Son algunos de los fallos que detectan en la LOU del PP los
universitarios, que no acaban de ver el sistema transparente. Por no
hablar de lo costoso y lento que resulta organizar los tribunales de
habilitación nacional, que además desplazan de sus puestos en las aulas a muchos profesores durante demasiado tiempo.

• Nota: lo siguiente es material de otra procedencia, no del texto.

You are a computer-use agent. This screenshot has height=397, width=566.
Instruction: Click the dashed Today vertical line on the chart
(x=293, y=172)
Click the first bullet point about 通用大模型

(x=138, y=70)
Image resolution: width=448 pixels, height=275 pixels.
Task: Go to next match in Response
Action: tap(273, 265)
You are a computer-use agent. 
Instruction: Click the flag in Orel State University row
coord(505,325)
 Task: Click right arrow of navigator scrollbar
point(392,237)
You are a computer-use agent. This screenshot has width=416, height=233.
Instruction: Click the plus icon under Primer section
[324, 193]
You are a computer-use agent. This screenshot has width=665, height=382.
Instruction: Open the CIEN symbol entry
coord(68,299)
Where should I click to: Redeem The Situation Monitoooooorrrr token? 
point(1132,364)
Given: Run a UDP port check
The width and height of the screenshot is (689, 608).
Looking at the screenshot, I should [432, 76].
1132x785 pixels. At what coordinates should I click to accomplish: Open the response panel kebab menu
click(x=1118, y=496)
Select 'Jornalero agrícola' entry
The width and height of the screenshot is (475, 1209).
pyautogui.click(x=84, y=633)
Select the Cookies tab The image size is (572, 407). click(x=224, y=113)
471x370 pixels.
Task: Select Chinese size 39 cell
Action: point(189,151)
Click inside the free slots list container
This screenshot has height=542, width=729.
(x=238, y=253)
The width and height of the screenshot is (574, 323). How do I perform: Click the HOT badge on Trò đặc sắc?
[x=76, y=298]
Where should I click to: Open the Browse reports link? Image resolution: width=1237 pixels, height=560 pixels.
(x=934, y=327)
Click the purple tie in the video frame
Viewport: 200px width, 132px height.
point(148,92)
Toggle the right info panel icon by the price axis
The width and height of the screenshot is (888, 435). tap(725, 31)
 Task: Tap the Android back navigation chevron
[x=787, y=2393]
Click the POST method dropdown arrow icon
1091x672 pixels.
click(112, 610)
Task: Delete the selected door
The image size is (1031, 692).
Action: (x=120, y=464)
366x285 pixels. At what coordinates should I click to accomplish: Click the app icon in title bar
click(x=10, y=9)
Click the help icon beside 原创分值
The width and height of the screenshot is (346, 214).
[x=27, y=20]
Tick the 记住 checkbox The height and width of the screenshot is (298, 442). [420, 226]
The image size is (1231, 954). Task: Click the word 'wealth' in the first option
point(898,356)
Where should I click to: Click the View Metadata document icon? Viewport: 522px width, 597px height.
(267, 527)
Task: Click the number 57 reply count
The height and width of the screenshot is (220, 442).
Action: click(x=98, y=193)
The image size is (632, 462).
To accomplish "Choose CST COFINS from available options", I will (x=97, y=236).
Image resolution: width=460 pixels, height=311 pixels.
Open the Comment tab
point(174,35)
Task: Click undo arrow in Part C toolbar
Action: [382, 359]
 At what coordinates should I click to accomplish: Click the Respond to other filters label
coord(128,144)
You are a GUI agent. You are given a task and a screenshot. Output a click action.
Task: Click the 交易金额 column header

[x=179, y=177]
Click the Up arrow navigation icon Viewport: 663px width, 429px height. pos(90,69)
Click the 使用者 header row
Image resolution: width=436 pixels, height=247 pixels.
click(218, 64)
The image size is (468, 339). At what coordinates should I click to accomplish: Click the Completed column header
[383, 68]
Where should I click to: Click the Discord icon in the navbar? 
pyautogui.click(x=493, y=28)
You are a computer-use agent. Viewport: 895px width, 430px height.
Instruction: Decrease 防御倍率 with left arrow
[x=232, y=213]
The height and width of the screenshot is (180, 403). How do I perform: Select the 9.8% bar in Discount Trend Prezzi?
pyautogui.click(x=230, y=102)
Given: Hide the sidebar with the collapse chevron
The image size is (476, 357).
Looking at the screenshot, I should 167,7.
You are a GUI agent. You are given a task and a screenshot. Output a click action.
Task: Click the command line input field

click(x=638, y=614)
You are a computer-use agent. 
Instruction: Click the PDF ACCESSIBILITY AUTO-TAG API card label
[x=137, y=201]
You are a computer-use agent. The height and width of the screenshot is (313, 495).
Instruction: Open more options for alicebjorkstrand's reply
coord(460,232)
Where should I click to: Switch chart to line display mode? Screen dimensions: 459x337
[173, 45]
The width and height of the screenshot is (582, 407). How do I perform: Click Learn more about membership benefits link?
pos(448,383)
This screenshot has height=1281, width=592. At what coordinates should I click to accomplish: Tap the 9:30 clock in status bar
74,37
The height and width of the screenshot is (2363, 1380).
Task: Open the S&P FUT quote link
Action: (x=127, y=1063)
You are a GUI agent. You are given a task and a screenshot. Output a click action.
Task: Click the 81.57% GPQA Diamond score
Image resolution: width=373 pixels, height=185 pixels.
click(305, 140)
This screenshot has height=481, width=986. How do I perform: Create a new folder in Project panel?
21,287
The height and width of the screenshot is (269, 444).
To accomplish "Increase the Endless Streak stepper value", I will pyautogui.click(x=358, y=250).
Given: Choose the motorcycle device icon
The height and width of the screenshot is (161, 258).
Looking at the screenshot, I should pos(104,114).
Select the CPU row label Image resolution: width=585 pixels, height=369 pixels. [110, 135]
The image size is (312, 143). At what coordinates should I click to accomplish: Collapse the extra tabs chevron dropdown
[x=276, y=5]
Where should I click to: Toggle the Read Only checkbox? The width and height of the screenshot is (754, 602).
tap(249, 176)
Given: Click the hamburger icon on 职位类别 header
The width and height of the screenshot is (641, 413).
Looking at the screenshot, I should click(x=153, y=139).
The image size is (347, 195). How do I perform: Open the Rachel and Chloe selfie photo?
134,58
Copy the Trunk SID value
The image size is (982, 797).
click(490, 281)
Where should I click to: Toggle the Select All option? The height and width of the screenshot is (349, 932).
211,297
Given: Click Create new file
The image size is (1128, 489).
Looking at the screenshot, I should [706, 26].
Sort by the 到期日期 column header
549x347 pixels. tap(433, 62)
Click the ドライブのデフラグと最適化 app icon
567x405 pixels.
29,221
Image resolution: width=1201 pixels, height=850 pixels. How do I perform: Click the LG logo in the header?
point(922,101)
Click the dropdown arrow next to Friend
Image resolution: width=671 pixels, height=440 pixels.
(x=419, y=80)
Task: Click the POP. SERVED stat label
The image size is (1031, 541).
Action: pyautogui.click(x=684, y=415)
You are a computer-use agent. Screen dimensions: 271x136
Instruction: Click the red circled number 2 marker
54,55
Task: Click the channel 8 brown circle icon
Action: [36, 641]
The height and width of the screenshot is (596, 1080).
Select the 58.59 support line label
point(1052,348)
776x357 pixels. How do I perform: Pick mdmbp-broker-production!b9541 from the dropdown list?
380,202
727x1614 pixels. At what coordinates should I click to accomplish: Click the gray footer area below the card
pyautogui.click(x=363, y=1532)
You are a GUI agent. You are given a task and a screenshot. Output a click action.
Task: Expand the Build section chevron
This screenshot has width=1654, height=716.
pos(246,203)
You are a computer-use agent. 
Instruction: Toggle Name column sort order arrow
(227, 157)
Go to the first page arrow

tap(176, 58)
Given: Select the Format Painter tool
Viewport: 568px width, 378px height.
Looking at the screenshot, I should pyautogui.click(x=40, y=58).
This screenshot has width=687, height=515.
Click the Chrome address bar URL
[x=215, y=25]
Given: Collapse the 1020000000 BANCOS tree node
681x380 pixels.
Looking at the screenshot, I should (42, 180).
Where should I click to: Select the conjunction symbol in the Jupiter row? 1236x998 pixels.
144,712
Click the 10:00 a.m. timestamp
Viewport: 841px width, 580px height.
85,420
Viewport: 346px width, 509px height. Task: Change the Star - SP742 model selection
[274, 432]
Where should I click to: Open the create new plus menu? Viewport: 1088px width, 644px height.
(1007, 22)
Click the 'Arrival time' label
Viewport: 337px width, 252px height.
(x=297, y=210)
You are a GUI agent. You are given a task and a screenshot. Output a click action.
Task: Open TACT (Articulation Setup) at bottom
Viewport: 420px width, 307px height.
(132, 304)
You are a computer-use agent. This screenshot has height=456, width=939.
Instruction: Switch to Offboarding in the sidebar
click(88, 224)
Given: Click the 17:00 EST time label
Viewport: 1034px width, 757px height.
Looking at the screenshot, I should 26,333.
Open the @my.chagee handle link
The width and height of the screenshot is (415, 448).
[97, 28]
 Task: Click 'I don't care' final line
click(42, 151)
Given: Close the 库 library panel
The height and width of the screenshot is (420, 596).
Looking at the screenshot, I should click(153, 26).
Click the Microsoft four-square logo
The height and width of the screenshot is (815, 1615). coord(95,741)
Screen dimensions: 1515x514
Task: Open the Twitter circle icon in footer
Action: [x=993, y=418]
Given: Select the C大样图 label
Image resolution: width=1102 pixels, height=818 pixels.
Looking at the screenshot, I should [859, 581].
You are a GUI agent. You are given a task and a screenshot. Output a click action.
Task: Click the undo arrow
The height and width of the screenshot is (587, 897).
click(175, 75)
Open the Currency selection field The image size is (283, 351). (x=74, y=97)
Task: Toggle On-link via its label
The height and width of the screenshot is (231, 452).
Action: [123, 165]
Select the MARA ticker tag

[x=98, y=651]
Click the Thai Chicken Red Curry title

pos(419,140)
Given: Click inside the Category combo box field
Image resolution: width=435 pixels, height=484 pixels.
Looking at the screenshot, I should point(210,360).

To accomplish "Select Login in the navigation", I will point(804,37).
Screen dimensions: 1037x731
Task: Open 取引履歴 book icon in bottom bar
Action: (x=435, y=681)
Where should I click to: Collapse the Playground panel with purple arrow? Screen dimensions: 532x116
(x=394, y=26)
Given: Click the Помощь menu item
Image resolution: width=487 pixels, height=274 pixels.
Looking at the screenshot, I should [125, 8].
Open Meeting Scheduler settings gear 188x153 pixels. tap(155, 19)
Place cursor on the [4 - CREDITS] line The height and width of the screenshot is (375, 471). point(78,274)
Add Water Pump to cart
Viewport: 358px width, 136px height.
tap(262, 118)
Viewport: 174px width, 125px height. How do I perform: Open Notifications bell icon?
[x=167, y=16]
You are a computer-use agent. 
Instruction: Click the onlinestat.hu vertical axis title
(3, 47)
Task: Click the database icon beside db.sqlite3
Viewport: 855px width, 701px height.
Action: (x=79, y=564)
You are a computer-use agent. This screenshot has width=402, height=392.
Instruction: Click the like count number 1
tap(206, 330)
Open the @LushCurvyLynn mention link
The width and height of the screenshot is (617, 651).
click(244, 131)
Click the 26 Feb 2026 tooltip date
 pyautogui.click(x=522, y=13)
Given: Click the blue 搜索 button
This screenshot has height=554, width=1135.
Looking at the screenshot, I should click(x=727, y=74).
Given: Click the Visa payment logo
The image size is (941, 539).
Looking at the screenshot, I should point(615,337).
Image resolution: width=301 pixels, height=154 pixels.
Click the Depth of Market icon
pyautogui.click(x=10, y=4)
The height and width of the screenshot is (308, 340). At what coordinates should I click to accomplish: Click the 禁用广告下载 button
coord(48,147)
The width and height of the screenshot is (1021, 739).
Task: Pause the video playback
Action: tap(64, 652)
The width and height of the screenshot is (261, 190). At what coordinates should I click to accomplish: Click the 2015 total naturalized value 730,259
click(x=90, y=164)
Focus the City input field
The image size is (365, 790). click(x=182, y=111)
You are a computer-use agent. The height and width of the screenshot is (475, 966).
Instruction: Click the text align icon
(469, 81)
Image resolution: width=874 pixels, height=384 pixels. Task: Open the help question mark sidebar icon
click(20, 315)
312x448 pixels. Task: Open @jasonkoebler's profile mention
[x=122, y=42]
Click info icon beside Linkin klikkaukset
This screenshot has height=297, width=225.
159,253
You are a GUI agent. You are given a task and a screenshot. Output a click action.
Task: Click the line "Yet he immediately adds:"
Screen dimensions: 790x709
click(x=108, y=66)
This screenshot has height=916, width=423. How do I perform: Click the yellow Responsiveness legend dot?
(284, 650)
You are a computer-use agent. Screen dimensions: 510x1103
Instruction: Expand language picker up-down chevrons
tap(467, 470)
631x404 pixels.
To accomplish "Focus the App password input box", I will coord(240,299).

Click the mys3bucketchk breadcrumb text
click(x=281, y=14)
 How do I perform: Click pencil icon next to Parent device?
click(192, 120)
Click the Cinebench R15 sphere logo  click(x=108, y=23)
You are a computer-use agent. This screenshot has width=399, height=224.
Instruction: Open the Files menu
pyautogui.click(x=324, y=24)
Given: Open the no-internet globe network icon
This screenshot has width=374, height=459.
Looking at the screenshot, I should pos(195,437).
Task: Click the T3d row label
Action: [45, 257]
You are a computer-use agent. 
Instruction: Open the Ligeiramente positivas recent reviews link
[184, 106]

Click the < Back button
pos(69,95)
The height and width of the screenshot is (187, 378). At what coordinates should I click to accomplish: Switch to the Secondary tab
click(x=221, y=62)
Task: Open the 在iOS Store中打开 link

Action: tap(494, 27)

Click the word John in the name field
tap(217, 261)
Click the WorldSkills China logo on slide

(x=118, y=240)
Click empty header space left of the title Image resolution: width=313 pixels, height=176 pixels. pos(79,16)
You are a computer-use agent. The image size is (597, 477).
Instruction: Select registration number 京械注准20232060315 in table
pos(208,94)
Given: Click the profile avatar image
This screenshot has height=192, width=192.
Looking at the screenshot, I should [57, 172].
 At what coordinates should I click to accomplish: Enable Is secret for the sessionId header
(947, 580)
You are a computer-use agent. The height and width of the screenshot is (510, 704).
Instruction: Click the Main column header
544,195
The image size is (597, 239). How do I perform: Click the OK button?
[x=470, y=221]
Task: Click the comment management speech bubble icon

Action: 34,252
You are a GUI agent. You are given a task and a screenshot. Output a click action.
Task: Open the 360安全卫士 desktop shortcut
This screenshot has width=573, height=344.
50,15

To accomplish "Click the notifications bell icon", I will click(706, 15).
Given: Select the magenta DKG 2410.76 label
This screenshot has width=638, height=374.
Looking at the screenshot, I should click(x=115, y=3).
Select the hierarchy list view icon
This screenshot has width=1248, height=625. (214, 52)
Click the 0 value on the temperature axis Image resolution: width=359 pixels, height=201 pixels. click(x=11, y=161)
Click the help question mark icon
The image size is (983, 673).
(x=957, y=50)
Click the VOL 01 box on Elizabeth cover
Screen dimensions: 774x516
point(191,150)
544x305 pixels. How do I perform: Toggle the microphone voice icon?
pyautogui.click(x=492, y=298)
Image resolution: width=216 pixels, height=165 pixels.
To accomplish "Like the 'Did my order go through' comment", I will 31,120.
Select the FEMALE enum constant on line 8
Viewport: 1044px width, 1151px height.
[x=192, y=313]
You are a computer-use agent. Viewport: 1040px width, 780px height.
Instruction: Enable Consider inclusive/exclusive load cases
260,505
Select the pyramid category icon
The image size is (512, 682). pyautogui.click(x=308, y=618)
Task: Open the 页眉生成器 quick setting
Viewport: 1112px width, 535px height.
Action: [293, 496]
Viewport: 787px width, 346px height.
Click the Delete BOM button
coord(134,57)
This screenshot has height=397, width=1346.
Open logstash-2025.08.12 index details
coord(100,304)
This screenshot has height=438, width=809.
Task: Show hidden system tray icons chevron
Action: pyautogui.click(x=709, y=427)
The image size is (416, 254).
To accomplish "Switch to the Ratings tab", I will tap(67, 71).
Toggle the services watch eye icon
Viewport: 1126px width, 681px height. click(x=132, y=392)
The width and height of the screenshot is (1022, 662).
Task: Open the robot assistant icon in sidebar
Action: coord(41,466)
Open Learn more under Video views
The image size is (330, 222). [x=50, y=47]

Cuando el PSOE ganó las elecciones, cumplió su promesa de reformar esa ley, que sacó a la calle en protesta a muchos rectores que vieron atacada
su autonomía universitaria. Ese texto reformado se tramita ahora en el Parlamento. Se ha eliminado la polémica habilitación nacional, pero algunos universitarios, conscientes de los problemas que acarrea, temen también que se elimine con ella el filtro donde, al menos, se frena a los
peores candidatos.

En el II Congreso de Corrupción Universitaria, que reunió en Madrid
recientemente a un grupo de profesores afectados por la endogamia y el acoso, se manifestó el temor por que todo quede en manos, de nuevo, de la
Universidad convocante.

El nuevo proyecto del PSOE mantiene las acreditaciones, es decir, los aspirantes tendrán que demostrar unos méritos ante un tribunal que aún no se sabe cómo ni quién lo formará. Y después concursarán en las universidades por una plaza. Estas últimas tendrán plena autonomía para
disponer cómo se establecen esos concursos. Los miembros de uno y otro tribunal deberán hacer públicos sus currículos, algo que no ocurría antes.

Pero los detalles tendrán que esperar a los futuros desarrollos de la ley una vez que ésta se apruebe.